(Saved data entries)
- Opening Delimiter -
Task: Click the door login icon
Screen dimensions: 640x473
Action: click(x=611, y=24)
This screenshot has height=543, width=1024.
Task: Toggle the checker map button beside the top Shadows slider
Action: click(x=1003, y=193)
- Closing Delimiter -
YOUR OBJECTIVE: Word for word, copy out all the data given above.

REPLY:
Task: Click the door login icon
Screen dimensions: 640x473
Action: click(x=611, y=24)
This screenshot has height=543, width=1024.
Task: Toggle the checker map button beside the top Shadows slider
Action: click(x=1003, y=193)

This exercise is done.